No picture belongs in the copy. Repeat each line below exactly.

== Provided entries

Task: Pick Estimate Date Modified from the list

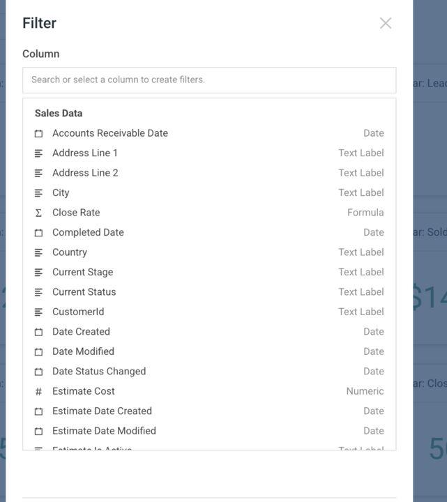Action: pyautogui.click(x=104, y=431)
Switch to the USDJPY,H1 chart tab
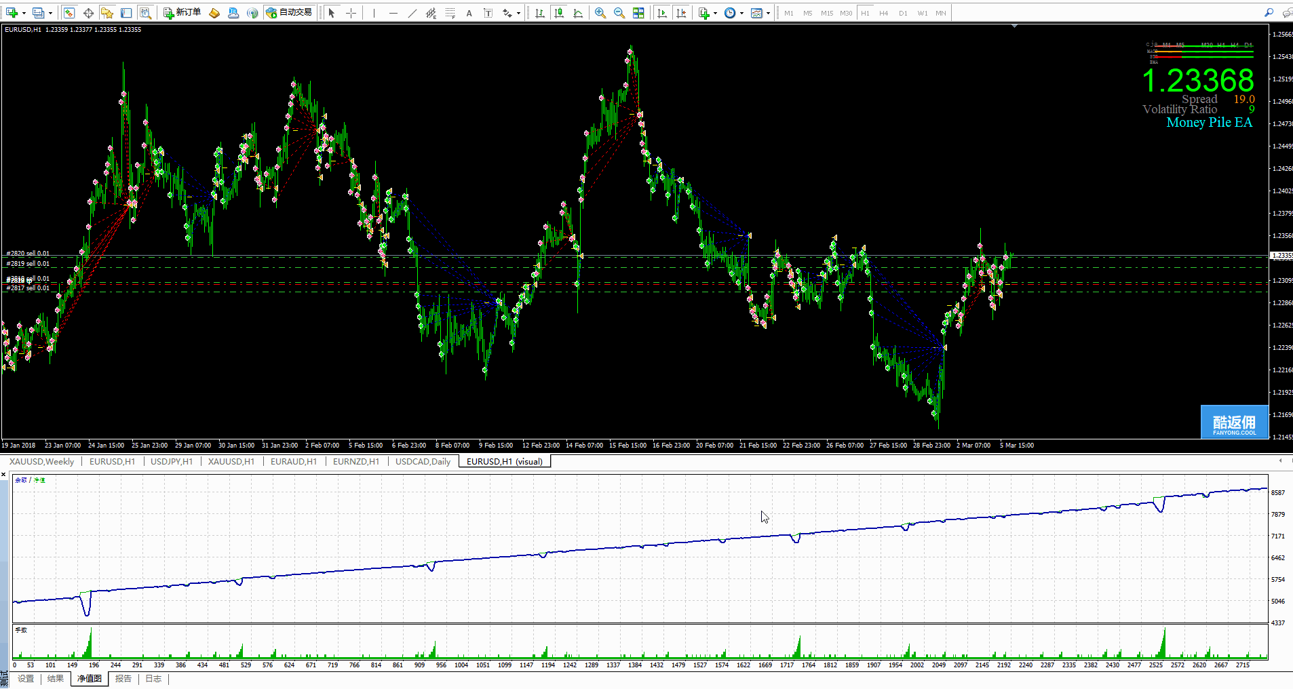Screen dimensions: 1293x689 [x=171, y=462]
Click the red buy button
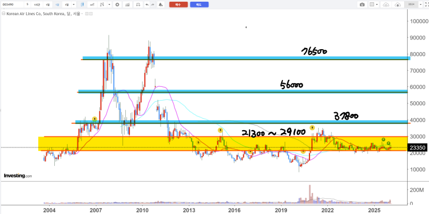The width and height of the screenshot is (429, 214). pos(178,5)
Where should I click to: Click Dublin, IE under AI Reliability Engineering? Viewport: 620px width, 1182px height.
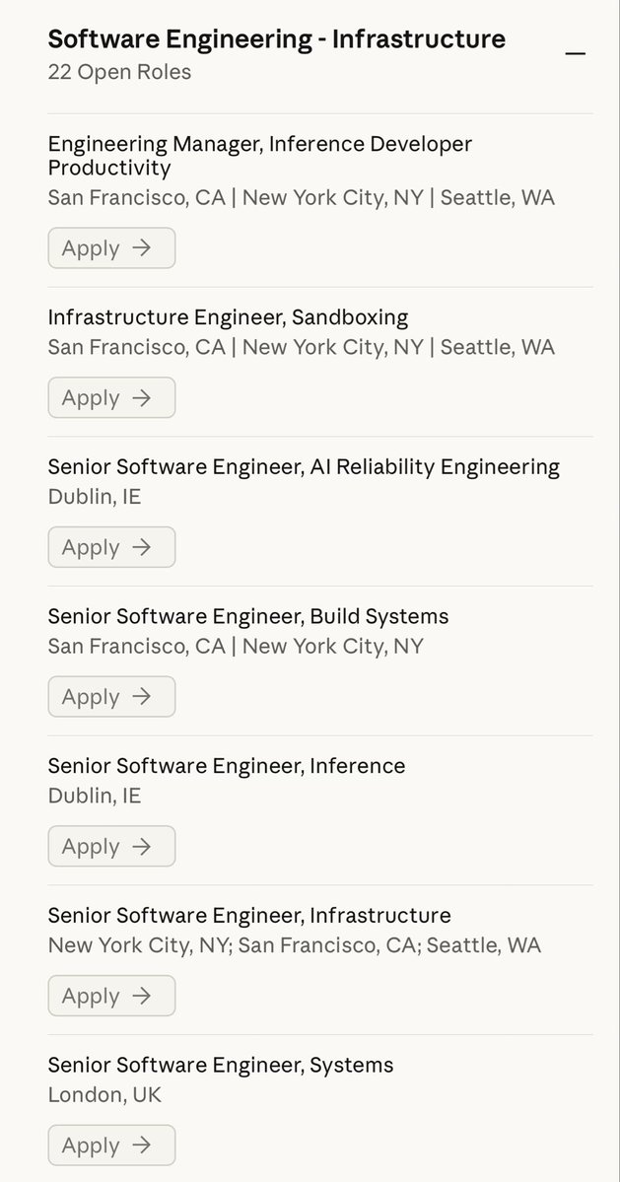(94, 497)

====

Expected answer:
Task: Pick Estimate Date Modified from the list

Action: pyautogui.click(x=104, y=431)
Switch to the USDJPY,H1 chart tab
Screen dimensions: 1293x689 [x=171, y=462]
Click the red buy button
The width and height of the screenshot is (429, 214). pos(178,5)
Where should I click to: Click Dublin, IE under AI Reliability Engineering? Viewport: 620px width, 1182px height.
(94, 497)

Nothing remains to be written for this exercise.